S’glya pulsed the beam again. The creature turned to face them. Leah had a glimpse of a brown, eyeless head, split by a broad mouth. A second and narrower slit ran all the way across from temple to temple. There was another sound, a high-pitched squeak of fear or complaint, then the animal was scurrying agilely away around the side of the shaft.
“Intelligent?” said Leah.
“According to survey data,” replied Angel, “there are no native intelligent life forms on Travancore.”
“How could a survey know that, without going down to the surface? And none of them did.”
“We were merely reporting what is stated. Ours not to reason why. In any case, intelligence is too subtle an attribute to be inferred from appearance.”
While Angel was speaking, S’glya had switched to a steady illumination and moved the beam slowly around the region just outside the tunnel.
Lean saw the great boles of trees, each one many meters across. The trunks were dark tan and deep purple now, rather than the bright yellow of the upper leaves. From them grew thousands of wilting finger-like excrescences, black and crimson and vivid orange. Legless slug-like creatures on each extrusion inched slowly away from S’glya’s light. As they moved they left faintly glowing trails on the tree fingers.
At this depth, greens and yellows had gone from the vegetation. Photosynthesis was impossible. Everything must depend for its existence on the slow fall of upper-level detritus or the transfer of nutrients up and down the massive trunks. Leah wondered about a pumping system that could lift fluids for five kilometers, even in this weak gravity.

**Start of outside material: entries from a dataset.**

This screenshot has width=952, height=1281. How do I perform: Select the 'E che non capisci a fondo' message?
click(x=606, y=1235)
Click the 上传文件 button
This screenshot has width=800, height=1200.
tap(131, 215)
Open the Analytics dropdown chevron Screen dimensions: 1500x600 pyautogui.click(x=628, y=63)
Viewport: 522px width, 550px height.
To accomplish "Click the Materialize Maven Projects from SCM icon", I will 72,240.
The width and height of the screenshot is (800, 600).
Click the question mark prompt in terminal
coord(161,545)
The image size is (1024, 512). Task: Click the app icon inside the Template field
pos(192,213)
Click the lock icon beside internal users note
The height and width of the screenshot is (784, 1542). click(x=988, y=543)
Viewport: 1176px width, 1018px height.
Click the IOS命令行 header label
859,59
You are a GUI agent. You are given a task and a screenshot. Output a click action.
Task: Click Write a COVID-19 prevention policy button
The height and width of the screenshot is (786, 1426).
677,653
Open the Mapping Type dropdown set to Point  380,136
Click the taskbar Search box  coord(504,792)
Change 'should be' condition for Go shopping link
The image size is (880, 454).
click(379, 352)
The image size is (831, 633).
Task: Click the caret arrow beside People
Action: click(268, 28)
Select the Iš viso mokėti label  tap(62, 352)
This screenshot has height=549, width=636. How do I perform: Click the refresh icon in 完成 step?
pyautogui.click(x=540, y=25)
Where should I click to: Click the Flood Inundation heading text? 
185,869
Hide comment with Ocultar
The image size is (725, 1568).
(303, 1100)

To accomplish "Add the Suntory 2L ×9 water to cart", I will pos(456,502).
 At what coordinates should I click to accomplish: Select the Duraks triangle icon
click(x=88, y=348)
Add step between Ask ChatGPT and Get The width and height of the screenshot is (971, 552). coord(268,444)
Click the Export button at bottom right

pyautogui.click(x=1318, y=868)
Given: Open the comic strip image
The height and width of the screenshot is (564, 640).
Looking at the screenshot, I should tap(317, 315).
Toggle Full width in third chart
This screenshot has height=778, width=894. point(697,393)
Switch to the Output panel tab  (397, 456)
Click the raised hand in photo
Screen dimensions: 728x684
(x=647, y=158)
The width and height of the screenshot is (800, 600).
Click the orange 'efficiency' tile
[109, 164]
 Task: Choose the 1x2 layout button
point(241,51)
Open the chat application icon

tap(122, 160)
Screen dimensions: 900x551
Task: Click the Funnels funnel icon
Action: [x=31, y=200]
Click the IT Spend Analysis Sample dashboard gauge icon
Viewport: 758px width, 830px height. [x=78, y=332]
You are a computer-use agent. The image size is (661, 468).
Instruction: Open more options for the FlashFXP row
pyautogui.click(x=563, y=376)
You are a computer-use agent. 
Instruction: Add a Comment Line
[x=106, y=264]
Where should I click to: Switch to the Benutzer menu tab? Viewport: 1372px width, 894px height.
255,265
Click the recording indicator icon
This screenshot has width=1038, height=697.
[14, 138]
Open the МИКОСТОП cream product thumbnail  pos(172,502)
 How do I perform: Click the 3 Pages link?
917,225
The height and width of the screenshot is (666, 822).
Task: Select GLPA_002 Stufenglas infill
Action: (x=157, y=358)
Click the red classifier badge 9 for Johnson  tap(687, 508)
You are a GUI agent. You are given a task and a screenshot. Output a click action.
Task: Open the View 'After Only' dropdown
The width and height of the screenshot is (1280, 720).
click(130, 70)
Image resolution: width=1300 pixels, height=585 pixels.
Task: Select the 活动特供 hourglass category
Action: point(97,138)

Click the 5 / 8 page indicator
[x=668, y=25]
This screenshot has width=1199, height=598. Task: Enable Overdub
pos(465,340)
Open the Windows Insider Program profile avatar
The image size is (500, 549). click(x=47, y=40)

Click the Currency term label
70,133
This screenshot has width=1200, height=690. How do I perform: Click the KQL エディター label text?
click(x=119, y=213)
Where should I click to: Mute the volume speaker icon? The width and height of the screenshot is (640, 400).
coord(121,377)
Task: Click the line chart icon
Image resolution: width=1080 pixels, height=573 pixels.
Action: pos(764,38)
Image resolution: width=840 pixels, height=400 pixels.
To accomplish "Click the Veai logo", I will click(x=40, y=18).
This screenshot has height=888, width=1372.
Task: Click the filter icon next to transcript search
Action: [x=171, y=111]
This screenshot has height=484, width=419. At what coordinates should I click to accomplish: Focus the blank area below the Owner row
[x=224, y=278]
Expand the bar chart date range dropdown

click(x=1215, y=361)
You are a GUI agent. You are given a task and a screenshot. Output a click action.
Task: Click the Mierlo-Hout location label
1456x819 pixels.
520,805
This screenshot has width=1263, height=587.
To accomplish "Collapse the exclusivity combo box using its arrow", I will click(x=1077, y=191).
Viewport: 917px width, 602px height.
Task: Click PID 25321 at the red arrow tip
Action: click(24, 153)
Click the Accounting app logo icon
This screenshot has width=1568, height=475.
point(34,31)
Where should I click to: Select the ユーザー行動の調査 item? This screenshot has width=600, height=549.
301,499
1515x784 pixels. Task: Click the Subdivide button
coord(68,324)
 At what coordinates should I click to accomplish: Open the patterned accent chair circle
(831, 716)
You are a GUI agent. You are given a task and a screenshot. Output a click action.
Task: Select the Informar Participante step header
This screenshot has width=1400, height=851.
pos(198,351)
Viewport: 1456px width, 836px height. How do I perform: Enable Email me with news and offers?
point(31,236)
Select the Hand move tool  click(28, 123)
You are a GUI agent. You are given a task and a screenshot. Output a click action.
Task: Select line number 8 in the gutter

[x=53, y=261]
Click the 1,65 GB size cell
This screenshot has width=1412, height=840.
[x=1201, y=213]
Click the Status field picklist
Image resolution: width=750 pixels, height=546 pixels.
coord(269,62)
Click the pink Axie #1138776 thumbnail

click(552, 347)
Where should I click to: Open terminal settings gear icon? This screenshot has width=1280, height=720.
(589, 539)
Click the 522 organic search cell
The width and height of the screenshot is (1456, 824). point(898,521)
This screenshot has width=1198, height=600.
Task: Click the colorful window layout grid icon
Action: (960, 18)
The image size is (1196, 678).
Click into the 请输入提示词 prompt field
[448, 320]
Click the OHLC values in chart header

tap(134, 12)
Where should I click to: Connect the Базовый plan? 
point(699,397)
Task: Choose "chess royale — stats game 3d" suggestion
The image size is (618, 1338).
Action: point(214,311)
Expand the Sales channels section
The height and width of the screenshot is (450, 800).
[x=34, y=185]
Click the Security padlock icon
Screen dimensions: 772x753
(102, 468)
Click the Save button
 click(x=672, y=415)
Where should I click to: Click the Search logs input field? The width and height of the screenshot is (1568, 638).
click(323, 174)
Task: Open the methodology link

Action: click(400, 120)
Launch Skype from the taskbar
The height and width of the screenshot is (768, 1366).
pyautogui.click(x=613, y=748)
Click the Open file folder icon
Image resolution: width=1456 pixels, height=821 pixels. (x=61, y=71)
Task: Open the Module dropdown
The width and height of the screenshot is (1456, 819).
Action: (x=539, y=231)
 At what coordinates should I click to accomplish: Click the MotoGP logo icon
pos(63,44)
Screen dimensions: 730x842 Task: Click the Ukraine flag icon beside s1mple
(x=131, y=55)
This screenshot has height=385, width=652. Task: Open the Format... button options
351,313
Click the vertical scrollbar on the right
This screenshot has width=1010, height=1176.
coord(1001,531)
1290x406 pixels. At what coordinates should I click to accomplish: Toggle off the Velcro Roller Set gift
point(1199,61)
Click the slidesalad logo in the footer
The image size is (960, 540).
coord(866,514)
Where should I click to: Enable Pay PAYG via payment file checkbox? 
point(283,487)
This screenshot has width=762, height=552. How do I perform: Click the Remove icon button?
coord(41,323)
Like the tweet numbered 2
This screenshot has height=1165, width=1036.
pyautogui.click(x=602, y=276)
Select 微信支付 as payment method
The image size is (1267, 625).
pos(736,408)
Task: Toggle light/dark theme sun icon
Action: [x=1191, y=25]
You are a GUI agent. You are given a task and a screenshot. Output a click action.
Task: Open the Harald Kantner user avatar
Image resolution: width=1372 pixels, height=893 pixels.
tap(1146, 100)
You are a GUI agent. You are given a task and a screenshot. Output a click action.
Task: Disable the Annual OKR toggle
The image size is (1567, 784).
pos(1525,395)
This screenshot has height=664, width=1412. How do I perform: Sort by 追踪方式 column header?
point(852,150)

The group went on, always downward. In another hour the pleasant floral scent was replaced by a nauseating stench of fleshy decay. Everything became coated with a misted layer of condensation, and dark, slimy droplets hung from the ribbed roof of the tunnel. Leah felt as though they had been descending for days when finally Angel waved its topmost fronds and poked Ishmael in the side. “We must stop here. Put me down. The tunnel ends in thirty paces.”
Leah came to stand by the Pipe-Rilla. “How does it end?”
“It simply terminates. However, we are less than forty meters above the true surface of Travancore. My microwave sensors tell me that there is solid material beneath us, but descent past this point will be difficult for all except Ishmael’s components. We face a sheer drop, or we must climb down a vertical trunk.”
“Would we be able to move over the surface itself, if once we were there?”
“That should present no difficulty.” Angel paused. “Descent can be made with the aid of a simple rope. But return would present problems, at least for human and Angel forms.”